# [Task instructions]
With the first line below as the start and the line containing "Task: Tap the total distance 4900 figure" as the end, copy every line between them exactly, ends included.

---------- Input data

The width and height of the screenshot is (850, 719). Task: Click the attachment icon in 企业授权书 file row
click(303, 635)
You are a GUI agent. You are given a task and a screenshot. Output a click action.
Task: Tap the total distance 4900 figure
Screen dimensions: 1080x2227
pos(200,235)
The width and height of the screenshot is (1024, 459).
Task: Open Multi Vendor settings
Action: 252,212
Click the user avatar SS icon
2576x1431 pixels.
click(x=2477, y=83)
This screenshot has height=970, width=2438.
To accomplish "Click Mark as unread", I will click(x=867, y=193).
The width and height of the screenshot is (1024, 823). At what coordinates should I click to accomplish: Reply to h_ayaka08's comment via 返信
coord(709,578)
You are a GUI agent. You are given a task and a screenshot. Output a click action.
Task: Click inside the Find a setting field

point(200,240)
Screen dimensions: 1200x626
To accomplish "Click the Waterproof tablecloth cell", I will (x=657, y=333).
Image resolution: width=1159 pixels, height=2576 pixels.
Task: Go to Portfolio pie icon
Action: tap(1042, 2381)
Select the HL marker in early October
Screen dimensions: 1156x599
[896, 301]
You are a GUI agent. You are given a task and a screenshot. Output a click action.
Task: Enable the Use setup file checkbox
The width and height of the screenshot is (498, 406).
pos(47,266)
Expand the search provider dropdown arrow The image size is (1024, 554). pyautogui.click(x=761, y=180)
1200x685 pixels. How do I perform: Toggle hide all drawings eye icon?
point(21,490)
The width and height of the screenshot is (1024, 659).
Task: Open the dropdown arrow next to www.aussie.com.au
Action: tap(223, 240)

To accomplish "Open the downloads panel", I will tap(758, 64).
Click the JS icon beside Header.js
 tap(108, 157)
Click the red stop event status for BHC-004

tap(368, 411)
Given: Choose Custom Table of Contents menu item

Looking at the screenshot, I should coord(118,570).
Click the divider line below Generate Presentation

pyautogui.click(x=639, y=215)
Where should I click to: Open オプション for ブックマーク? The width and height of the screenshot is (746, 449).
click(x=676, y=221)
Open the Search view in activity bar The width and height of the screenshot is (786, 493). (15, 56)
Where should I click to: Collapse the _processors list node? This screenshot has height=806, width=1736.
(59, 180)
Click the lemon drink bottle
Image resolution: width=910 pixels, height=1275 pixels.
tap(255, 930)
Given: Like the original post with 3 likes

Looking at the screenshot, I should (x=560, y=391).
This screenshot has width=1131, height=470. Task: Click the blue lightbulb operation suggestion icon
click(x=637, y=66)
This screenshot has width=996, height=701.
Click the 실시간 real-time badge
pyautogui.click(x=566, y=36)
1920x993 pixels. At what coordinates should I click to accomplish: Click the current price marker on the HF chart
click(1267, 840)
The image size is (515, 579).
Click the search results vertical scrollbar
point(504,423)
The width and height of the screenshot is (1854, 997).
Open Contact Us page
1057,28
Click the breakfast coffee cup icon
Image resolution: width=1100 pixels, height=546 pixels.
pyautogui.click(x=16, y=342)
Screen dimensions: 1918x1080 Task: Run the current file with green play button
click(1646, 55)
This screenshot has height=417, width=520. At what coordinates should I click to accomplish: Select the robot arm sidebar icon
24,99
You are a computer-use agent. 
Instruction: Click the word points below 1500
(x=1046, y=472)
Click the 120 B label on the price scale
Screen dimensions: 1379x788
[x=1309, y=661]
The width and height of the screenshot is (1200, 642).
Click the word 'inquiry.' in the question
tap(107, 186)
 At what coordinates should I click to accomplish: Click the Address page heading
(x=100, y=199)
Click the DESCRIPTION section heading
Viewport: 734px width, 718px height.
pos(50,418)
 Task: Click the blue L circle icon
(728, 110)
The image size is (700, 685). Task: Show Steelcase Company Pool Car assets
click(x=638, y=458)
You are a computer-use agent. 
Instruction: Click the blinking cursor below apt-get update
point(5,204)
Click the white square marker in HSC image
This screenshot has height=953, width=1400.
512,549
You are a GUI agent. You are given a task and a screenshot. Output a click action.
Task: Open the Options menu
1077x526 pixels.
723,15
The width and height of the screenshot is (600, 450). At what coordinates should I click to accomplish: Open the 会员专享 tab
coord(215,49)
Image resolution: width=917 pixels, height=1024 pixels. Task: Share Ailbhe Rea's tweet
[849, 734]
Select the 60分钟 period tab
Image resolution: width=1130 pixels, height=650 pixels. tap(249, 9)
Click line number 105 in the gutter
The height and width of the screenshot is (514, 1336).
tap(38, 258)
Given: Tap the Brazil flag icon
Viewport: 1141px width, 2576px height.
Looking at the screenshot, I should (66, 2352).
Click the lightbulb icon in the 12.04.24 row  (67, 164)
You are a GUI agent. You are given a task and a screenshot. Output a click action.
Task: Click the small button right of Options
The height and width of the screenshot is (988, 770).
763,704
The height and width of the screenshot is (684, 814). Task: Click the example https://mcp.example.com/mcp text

--------------------

# [Written response]
The width and height of the screenshot is (850, 719). Task: Click the attachment icon in 企业授权书 file row
click(303, 635)
You are a GUI agent. You are given a task and a screenshot. Output a click action.
Task: Tap the total distance 4900 figure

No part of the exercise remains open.